Kann ich das, was passiert, in einem größeren Zusammenhang verstehen? Gibt mir mein Umfeld Möglichkeiten zu begreifen, was geschieht? Habe ich Erklärungsmodelle für das, was sich ereignet?

Eine Frau, die auf die Geburtsschmerzen durch Berichte und Erzählungen vorbereitet ist, wird leichter durch die Schmerzen gehen. Ein junges Mädchen, das ihre erste Menstruation erlebt und versteht, wird sich nicht umbringen, weil sie denkt, sie hat Krebs (wie es früher immer wieder geschehen ist).
Auch sind zum Beispiel Unglücke und Naturkatastrophen leichter zu verarbeiten und hinterlassen weniger häufig eine traumatische Erfahrung als zwischenmenschliche Schrecken, wie etwa Vergewaltigung, Mord und Entführungen.

Handhabbarkeit

Gehe ich davon aus, dass ich, was immer mir im Leben widerfahren wird,  bewältigen kann? Habe ich in der Vergangenheit erlebt, dass ich mit Schwierigkeiten und  Herausforderungen umgehen kann? Gehe ich zuweilen gestärkt aus einer Krise hervor?

Das ureigene Vertrauen oder gar Wissen, dass ich Krisenbewältigungsstrategien immer wieder neu benutzen und erfinden kann, macht stark. Es reicht sogar das Vertrauen, dass jemand anders mir hilft. Dies kann eine konkrete Person, eine unterstützende Gruppe oder auch der Glaube an eine größere Kraft – Gottes Hilfe – sein.

Sinnhaftigkeit

Sehe ich einen Sinn in dem, was gerade (Schlimmes) passiert? Fühlt es sich trotz leid- oder schmerzhafter Erfahrungen insgesamt stimmig an? Kann ich eine Bedeutung in der Situation erkennen?
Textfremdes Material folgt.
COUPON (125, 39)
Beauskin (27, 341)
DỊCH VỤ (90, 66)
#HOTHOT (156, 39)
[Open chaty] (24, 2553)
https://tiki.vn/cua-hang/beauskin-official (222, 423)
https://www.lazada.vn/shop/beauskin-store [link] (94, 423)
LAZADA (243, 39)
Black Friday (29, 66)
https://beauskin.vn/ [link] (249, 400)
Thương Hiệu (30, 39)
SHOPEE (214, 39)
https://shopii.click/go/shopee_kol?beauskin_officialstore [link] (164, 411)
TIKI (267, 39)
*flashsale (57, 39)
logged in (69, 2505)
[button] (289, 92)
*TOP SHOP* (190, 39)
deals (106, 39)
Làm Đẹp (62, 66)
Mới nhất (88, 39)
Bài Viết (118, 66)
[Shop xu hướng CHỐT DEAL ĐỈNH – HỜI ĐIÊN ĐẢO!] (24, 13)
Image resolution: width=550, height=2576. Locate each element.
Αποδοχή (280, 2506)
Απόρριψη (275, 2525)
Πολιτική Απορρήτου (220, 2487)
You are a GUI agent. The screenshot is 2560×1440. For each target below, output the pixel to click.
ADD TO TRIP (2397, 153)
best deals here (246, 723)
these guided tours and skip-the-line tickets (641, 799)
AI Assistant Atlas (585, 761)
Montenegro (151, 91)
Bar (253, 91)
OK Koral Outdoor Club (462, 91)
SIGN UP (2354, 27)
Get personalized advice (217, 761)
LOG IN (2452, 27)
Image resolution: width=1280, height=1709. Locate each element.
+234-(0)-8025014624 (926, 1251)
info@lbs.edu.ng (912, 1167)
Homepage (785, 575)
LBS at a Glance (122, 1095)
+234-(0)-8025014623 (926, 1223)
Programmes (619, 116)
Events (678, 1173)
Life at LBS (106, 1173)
Dieser Aspekt würdigt die Tatsache, dass wir durchaus leidensfähig sind, wenn wir dem eine übergeordnete Bedeutung geben. Eine Mutter, die nachts ihr Baby stillt und selbst nicht (gut) schlafen kann, wird darin in der Regel einen tiefen Sinn sehen. Ein Teenager der sich unter Schmerzen tätowieren lässt, erlebt dadurch eine stärkere Individualisierung und gleichzeitig ein Zugehörigkeitsgefühl zu einer Gruppe. Politische Häftlinge er- und überleben in der Regel auch lange Haftstrafen in guter psychischer Verfassung. Nelson Mandela, der nach 25 Jahren politischer Haft entlassen wurde, hat nicht nur die Zeit während seiner Haft aktiv genutzt (zum Beispiel ein Fernstudium in Jura abgeschlossen), sondern nahm nach seiner Entlassung entschlossen seine politischen Aktivitäten wieder auf. Maria Stuart, die nach zwanzigjähriger Gefangenschaft mit Würde und Stolz im Glauben an die katholische Kirche das Schafott betrat, ist ebenso ein Beispiel dafür wie ein Mensch, der einen ungeliebten Job macht, um dadurch seine Kinder zu ernähren.

Für ein stark ausgeprägtes Kohärenzgefühl ist die Sinnhaftigkeit von enormer Bedeutung. Verständnis von Erlebnissen und Herausforderungen, gepaart mit dem Wissen, sie handhaben zu können, macht allein noch kein starkes Kohärenzgefühl aus, solange die Sinndimension fehlt. Das Kohärenzgefühl ist das Wissen um den inneren Zusammenhang oder auch Zusammenhalt bei gleichzeitiger Anbindung an einen äußeren Halt. Je stärker der Kohärenzsinn, desto stabiler die psychische Gesundheit. Das Kohärenzgefühl ist die Fähigkeit, die eigenen Ressourcen zur Gesunderhaltung zu nutzen.

Salutogenese – Warum bleiben wir eigentlich gesund?

Antonovsky nannte sein Konzept Salutogenese. Im Gegensatz zu der Pathogenese, die wissen möchte, warum wir krank werden, fragt die Salutogenese, warum wir gesund bleiben.

Zeigte sich zum Beispiel in einer Erhebung, dass 30 Prozent der übergewichtigen Bevölkerung herzinfarktgefährdet sind, würde sich die Salutogenese dafür interessieren, warum zum Teufel denn 70 Prozent der übergewichtigen Bevölkerung nicht zur Risikogruppe Herzinfarkt gehören. Die Pathogenese käme womöglich zu Ergebnissen wie Bewegungsmangel, hoher Alkoholkonsum und Fast-Food-Ernährung.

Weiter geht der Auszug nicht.